I am here at the WIxRed Conference in Washington, DC, the annual conference of the Center for Information Therapy and in my comments, decided to include some information about the work I am doing with California Healthcare Foundation to connect Californians to good chronic illness management. I mentioned that this is the first time I have posted a project “in evolution” for the world to assess and give feedback. Crowdsourcing my job – let’s see how it goes, and thanks to CHCF for allowing me to give this a try.
A few pics, first (click on any to see larger size)

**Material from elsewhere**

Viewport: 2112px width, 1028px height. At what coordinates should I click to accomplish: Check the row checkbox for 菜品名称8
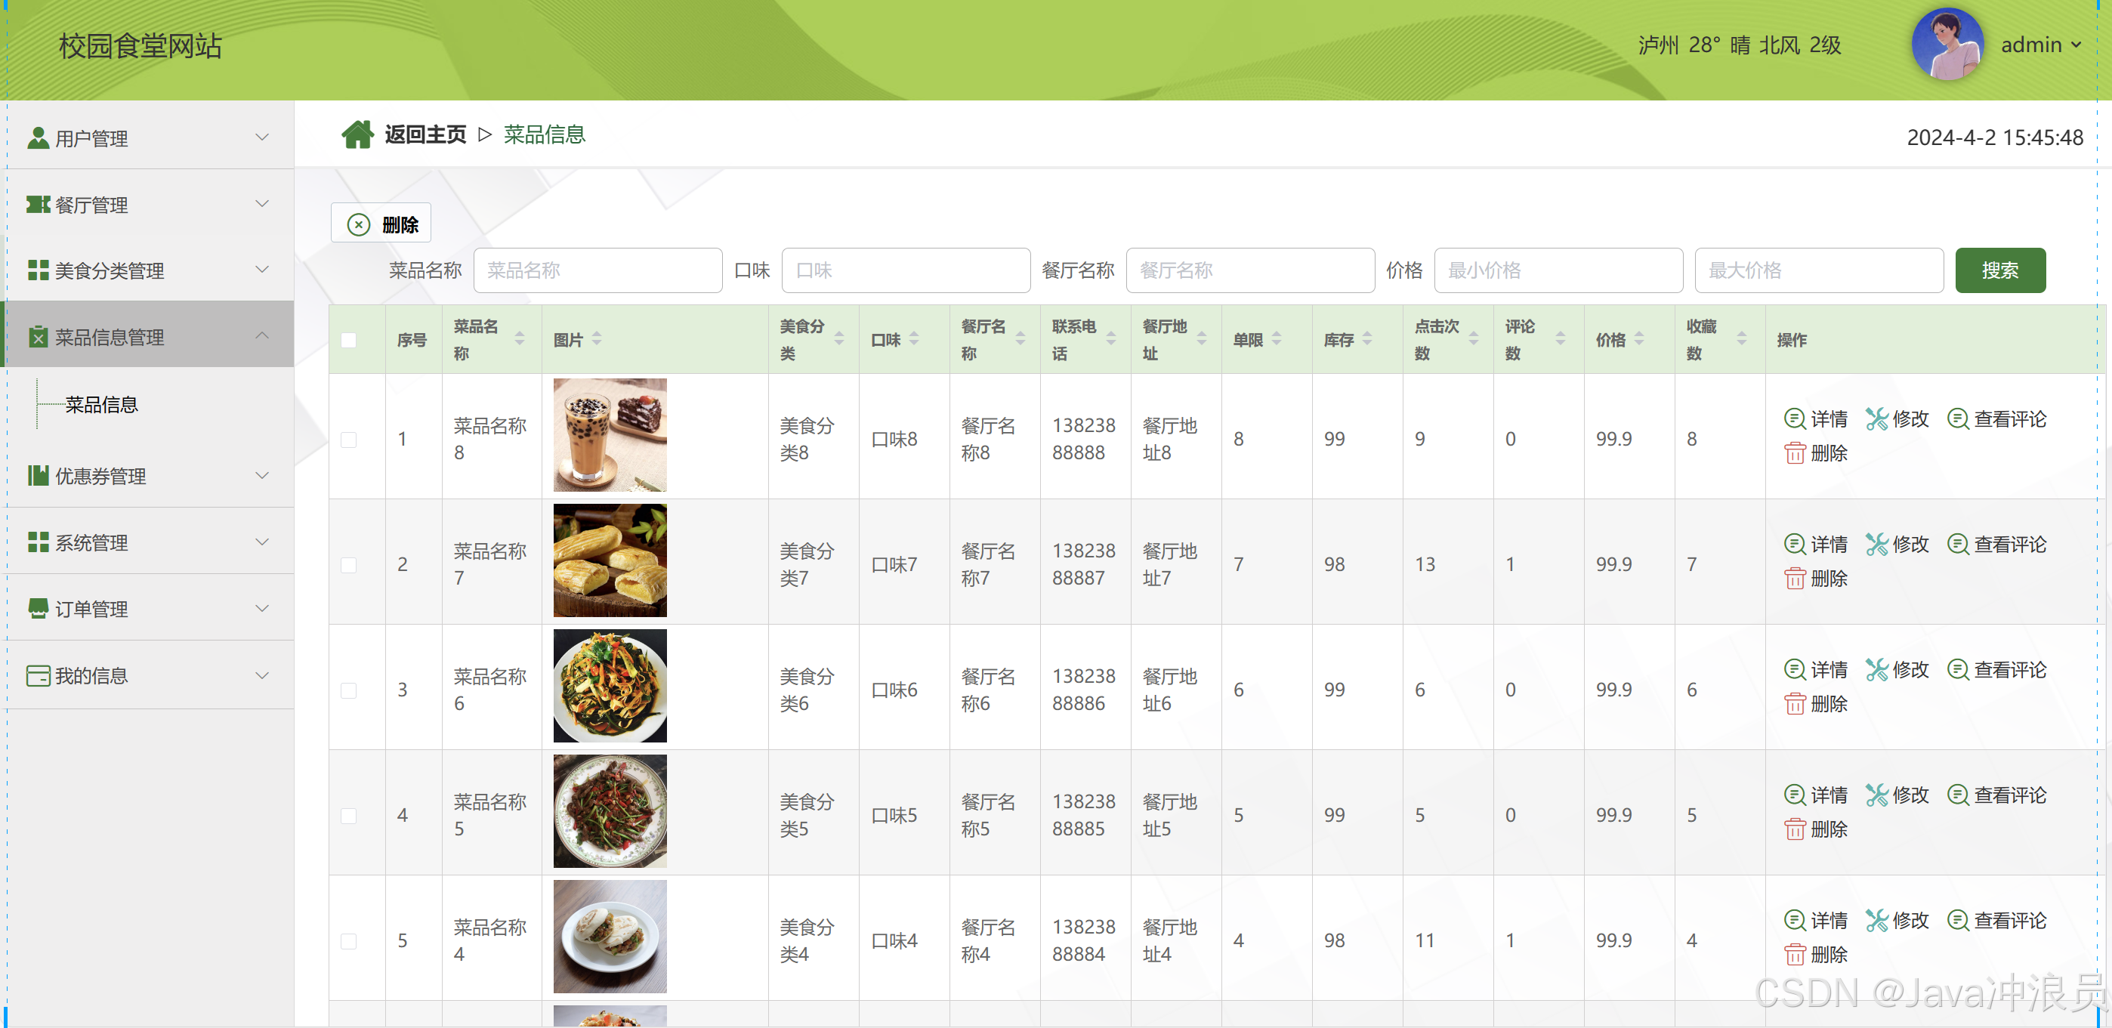tap(348, 439)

One of the important aspects of this work is the employee / patient perspective. We are looking to include a patient / employee advisor in planning the project, and a conversation I had just now confirms how valuable this could be.
I was told that in many workplaces, there are rules about bathroom breaks, ie when they can be taken. Because of this, some patients will skip taking blood pressure medication that may require more trips to the bathroom.

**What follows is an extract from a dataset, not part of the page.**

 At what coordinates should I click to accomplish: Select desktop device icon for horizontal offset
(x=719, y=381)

It was so interesting for me to hear about this because at the very same time, I’m reading “Nickel and Dimed: On (Not) Getting By in America” (Barbara Ehrenreich) which brings home the reality of modern workplaces for those making minimum wage (or less). Look for that review in the next few days.
I’d like readers to think about this example, and give me more ideas if you would – what are some ways that a chronic illness impacts your work life, even for illnesses that some people don’t think about? What are the a ha’s that maybe the medical system isn’t aware of? Thanks for your input. The example above is a reminder of the value of patients as partners in planning and implementation.